‘I’ll be their ride or die’: State Sen. Jessica Scarcella-Spanton pledges her support to the LGBTQ+ community
STATEN ISLAND, N.Y. -- State Sen. Jessica Scarcella-Spanton has an unofficial mantra: show, don’t tell. And when an issue that affects those close to her arises in her home borough, the born-and-raised Staten Islander won’t hesitate to step in and lend some very public support.
Case in point: The freshman senator’s fight against the continued intentional exclusion of the LGBTQ+ community in the Staten Island St. Patrick’s Parade that has been ongoing for at least a decade.
Earlier this year, Scarcella-Spanton was present when the Pride Center of Staten Island and the Gay Officers Action League (G.O.A.L.) were violently turned away by the Richmond County St. Patrick’s Parade Committee at Blessed Sacrament R.C. Church in West Brighton while attempting to hand in their applications to march in Staten Island’s largest community event. While the applications were collected on parish property, Blessed Sacrament has no affiliation to the Parade Committee or its decisions.

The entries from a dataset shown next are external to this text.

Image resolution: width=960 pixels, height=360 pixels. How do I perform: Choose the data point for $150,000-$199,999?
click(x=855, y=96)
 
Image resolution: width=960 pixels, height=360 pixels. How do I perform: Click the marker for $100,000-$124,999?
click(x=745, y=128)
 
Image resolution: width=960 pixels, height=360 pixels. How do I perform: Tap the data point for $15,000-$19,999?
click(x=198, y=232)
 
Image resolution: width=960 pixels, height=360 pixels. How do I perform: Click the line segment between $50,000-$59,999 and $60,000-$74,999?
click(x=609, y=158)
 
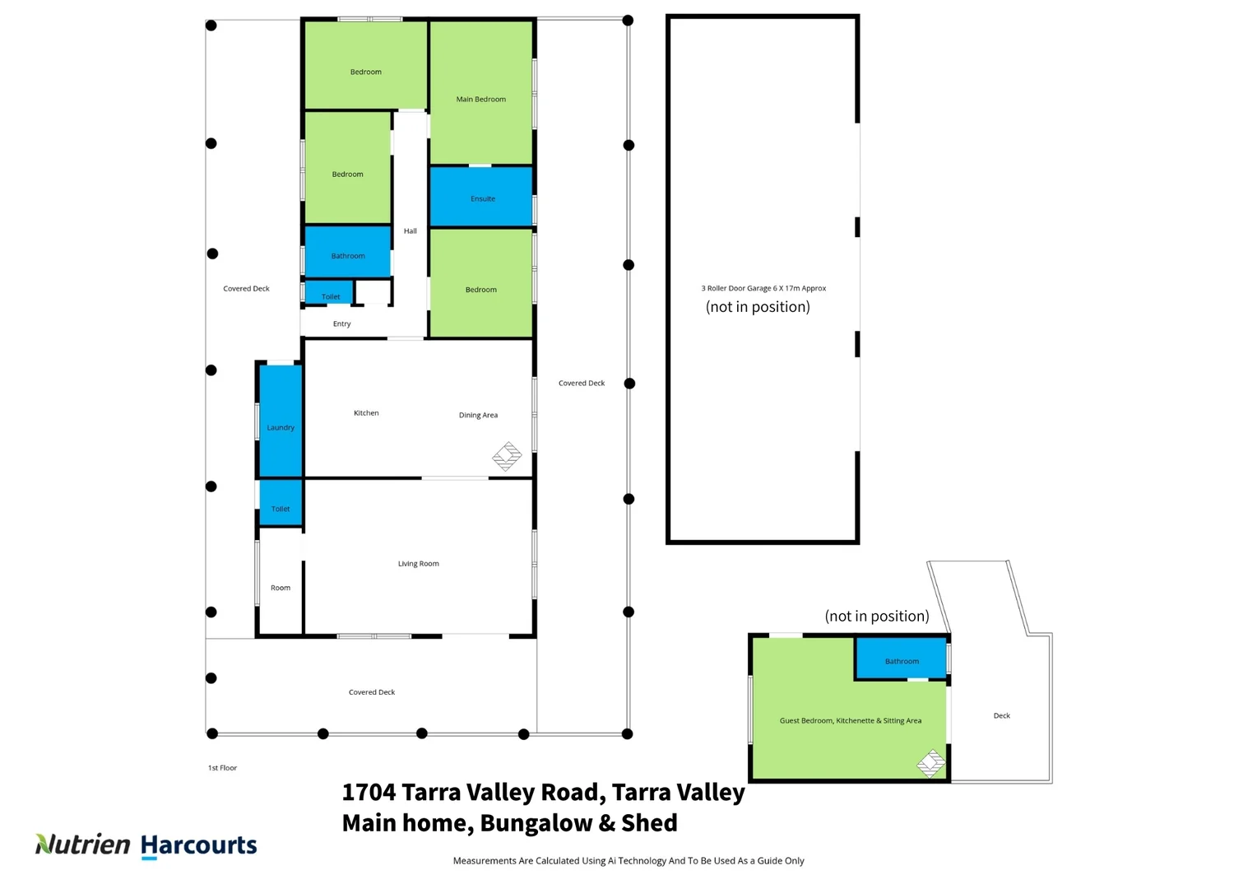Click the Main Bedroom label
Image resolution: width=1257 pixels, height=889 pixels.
(x=480, y=100)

She called out the discrimination during a pre-parade press conference, joined in on the unofficially named pro-LGBTQ+ “Rainbow Run” down Forest Avenue, and was the only public official to take part in a peaceful protest that stretched a long pride banner across the parade route ahead of the parade step-off. She also attended the Pride Center’s Crawl for All, held two weeks after the parade to drum up support for local businesses, where she reaffirmed her commitment to the LGBTQ+ community and its battle for inclusion.

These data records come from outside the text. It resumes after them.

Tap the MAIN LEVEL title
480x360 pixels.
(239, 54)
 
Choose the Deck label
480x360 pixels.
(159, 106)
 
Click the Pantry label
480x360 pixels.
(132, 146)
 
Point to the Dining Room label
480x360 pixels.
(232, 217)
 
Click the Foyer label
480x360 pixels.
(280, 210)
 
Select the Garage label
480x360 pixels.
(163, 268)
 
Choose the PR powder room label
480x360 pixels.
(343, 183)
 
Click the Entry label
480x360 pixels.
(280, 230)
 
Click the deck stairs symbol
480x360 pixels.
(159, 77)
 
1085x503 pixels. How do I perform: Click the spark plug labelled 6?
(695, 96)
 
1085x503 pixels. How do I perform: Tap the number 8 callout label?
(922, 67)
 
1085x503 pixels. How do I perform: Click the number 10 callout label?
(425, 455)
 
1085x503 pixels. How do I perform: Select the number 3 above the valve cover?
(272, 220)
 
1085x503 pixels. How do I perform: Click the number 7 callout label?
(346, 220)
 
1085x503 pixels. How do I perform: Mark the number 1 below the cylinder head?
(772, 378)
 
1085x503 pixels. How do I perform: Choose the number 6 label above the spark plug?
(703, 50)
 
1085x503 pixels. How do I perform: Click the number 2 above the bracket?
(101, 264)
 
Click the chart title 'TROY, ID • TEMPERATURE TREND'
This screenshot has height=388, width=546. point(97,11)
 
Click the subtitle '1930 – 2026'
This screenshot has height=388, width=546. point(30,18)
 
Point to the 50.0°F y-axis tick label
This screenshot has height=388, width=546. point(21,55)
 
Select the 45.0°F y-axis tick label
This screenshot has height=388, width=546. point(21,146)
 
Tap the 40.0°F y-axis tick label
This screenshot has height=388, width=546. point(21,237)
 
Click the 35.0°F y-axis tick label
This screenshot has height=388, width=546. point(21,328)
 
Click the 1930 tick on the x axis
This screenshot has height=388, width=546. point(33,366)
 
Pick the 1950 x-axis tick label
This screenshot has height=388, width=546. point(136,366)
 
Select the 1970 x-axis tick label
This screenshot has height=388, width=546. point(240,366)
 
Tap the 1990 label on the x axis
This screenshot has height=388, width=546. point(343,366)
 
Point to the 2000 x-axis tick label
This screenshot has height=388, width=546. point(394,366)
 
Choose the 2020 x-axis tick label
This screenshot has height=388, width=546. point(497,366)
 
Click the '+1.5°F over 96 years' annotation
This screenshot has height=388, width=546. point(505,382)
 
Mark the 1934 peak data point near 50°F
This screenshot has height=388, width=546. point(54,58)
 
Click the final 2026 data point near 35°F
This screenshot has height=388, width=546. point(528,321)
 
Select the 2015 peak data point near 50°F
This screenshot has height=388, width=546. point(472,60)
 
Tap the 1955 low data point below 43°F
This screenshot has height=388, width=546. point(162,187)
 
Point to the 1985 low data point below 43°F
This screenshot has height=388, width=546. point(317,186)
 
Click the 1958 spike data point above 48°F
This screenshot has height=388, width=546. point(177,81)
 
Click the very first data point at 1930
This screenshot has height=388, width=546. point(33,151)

“The Pride Center is a community organization that greatly benefits the LGBTQ+ community here on Staten Island, and they should be able to take part in any festivity they want to take part in,” Scarcella-Spanton told the Advance/SILive.com during a recent interview. “[The exclusion] is something that’s so hateful. It doesn’t represent the Staten Island community as a whole.